Arrange the lines of the data below as a numbered list, skipping blank lines. Leave the pictures out.

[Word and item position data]
* start *

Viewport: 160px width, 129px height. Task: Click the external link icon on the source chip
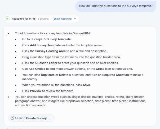point(12,118)
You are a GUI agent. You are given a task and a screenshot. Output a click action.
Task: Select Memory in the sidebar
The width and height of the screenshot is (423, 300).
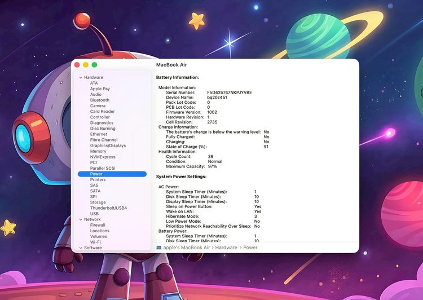point(98,151)
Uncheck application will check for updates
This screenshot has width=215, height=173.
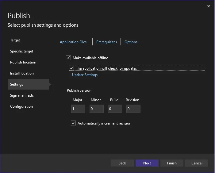coord(71,68)
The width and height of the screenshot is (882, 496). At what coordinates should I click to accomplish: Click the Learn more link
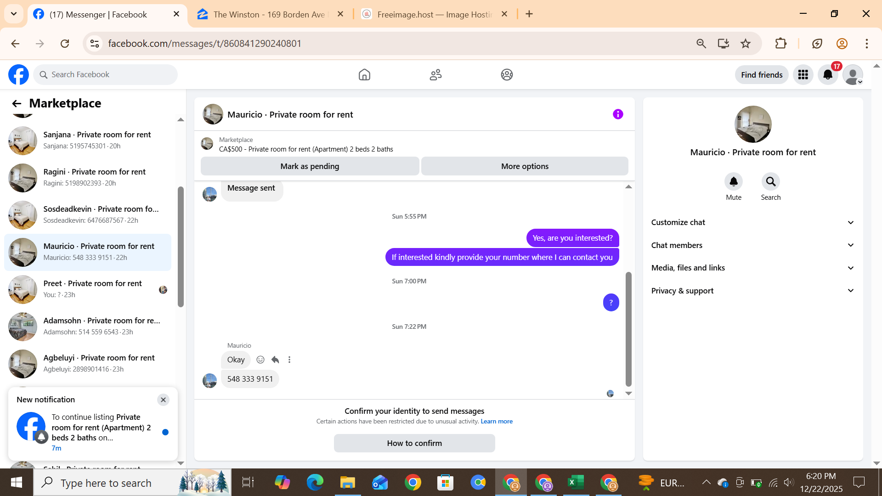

* end *

RESULT BELOW:
1. Viewport: 160px width, 129px height. Task: Click the external link icon on the source chip
2. point(12,118)
3. You are a GUI agent. You are given a task and a screenshot. Output a click action.
4. Task: Select Memory in the sidebar
5. The width and height of the screenshot is (423, 300).
6. point(98,151)
7. Uncheck application will check for updates
8. This screenshot has width=215, height=173.
9. coord(71,68)
10. The width and height of the screenshot is (882, 496). At what coordinates should I click to accomplish: Click the Learn more link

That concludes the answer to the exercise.